I normally create objects like:

• Agent_Run__c
• Agent_Message__c
• Agent_Tool_Call__c
• Agent_Recommendation__c

You do not need all of them on day one, but you need a logging strategy before go-live.

5. Failure behavior

Models fail. APIs timeout. JSON parsing breaks. Users paste weird data. Salesforce transactions hit limits.

Do not build agents that fail silently. Return a clear message, log the failure, and make retry behavior explicit. For long-running tasks, use Queueable Apex and Platform Events instead of making the user stare at a spinner.

Prompt design for Salesforce agents

Prompting is not a substitute for architecture, but it still matters.

I keep prompts short and operational. I do not write long roleplay instructions. I include:

• the task
• the allowed scope
• the data source
• the output contract
• what to do when uncertain

A good system instruction looks like:

You are analyzing Salesforce Case data for support triage. Use only the provided CRM context. Do not invent facts. If data is missing, say what is missing. Return a concise recommendation for a support lead.

That is enough. The rest belongs in tools and schemas.

For output, I prefer structured JSON when the response feeds automation. Natural language is fine for a UI summary, but automation needs contracts. If you are parsing paragraphs to decide whether to update a record, you are building technical debt.

Where I would use this pattern

This architecture works well for:

• Case triage and escalation recommendations
• sales account research summaries
• renewal risk analysis
• opportunity next-step drafting
• field service work order summarization
• internal knowledge search
• compliance review preparation
• data quality recommendations

I would be more cautious with:

• pricing approvals
• legal commitments
• medical or financial advice
• high-volume autonomous record updates
• anything that emails customers without review

Again, the issue is not whether the model is smart.
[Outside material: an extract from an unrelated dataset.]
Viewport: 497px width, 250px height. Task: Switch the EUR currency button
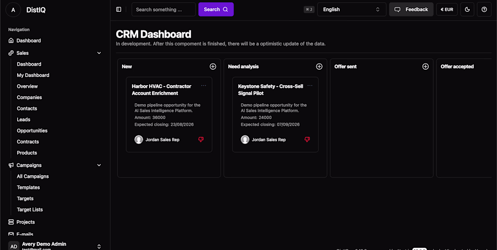click(x=447, y=10)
The issue is blast radius.

Cost, latency, and limits

Salesforce developers need to think like platform engineers here.

OpenAI calls add latency. Large prompts add cost. Salesforce has callout limits, heap limits, transaction limits, and user expectations. If the interaction needs multiple model turns and multiple Salesforce reads, do not cram everything into one synchronous Apex method.
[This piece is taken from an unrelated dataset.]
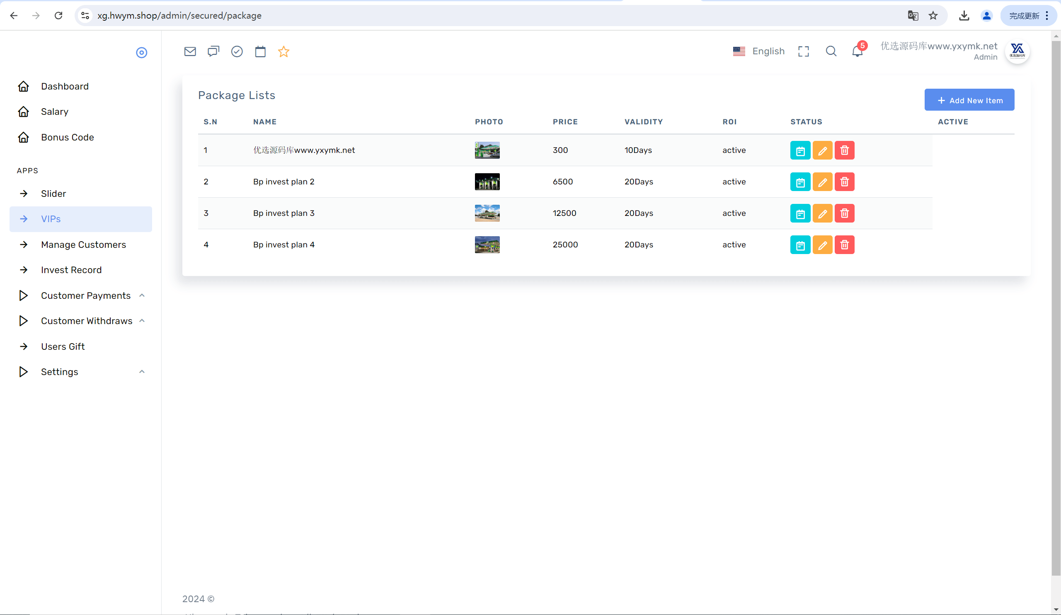Click the teal calendar button for Bp invest plan 3
Viewport: 1061px width, 615px height.
(x=800, y=213)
For small record-level analysis, synchronous Apex can be fine. For deeper agents, I prefer this flow:

1. User starts agent run.
2. Salesforce inserts Agent_Run__c.
3. Queueable Apex performs context gathering and OpenAI calls.
4. Tool calls are executed through service classes.
5. Platform Event notifies the UI when the result is ready.

That pattern scales better and gives you a clean recovery path.

My production checklist

Before I would ship an OpenAI and Salesforce agent, I want these answered:

• Where is the API key stored?
• What Salesforce data is sent to OpenAI?
• Which tools are available?
• Which tools can write data?
• How are permissions enforced?
• How are requests logged?
• How is PII handled?
• What happens on timeout?
• Who reviews recommendations?
• How do we disable the agent quickly?

That last one matters. Add a kill switch. A Custom Metadata flag is enough. If the model vendor has an outage, security raises a concern, or a tool behaves badly, you need to turn the system off without a deployment.

Final opinion

The winning pattern is not “OpenAI replaces Salesforce logic.” The winning pattern is “OpenAI reasons over Salesforce context and asks Salesforce to perform approved business actions.”
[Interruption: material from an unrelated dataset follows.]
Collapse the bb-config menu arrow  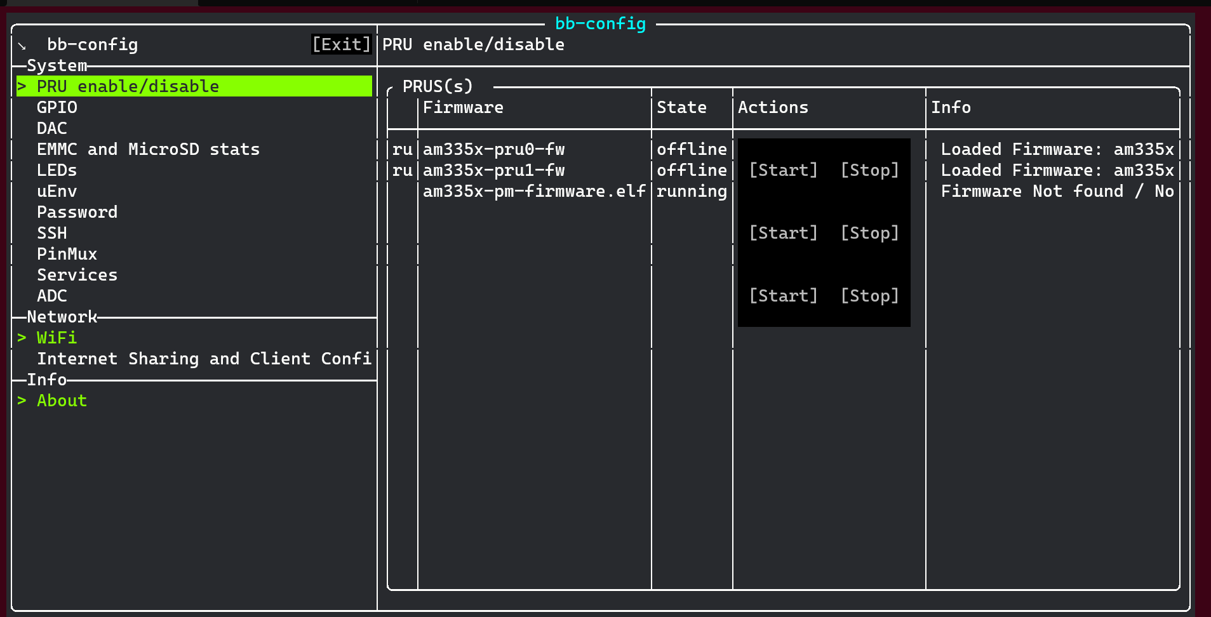[22, 45]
That distinction is everything.

Salesforce should remain the source of truth, permission boundary, workflow engine, and audit layer. OpenAI should be the reasoning layer. Apex should be the contract between them.

If you build it that way, you can deliver agents that help users move faster without handing production control to a probabilistic system.

TL;DR

• Build your openai api salesforce integration agent around approved Apex tools, not direct database access.
• Start read-only or draft-only, then add write actions with strict permission checks and audit logs.
• Salesforce owns context, security, workflow, and audit; OpenAI owns reasoning.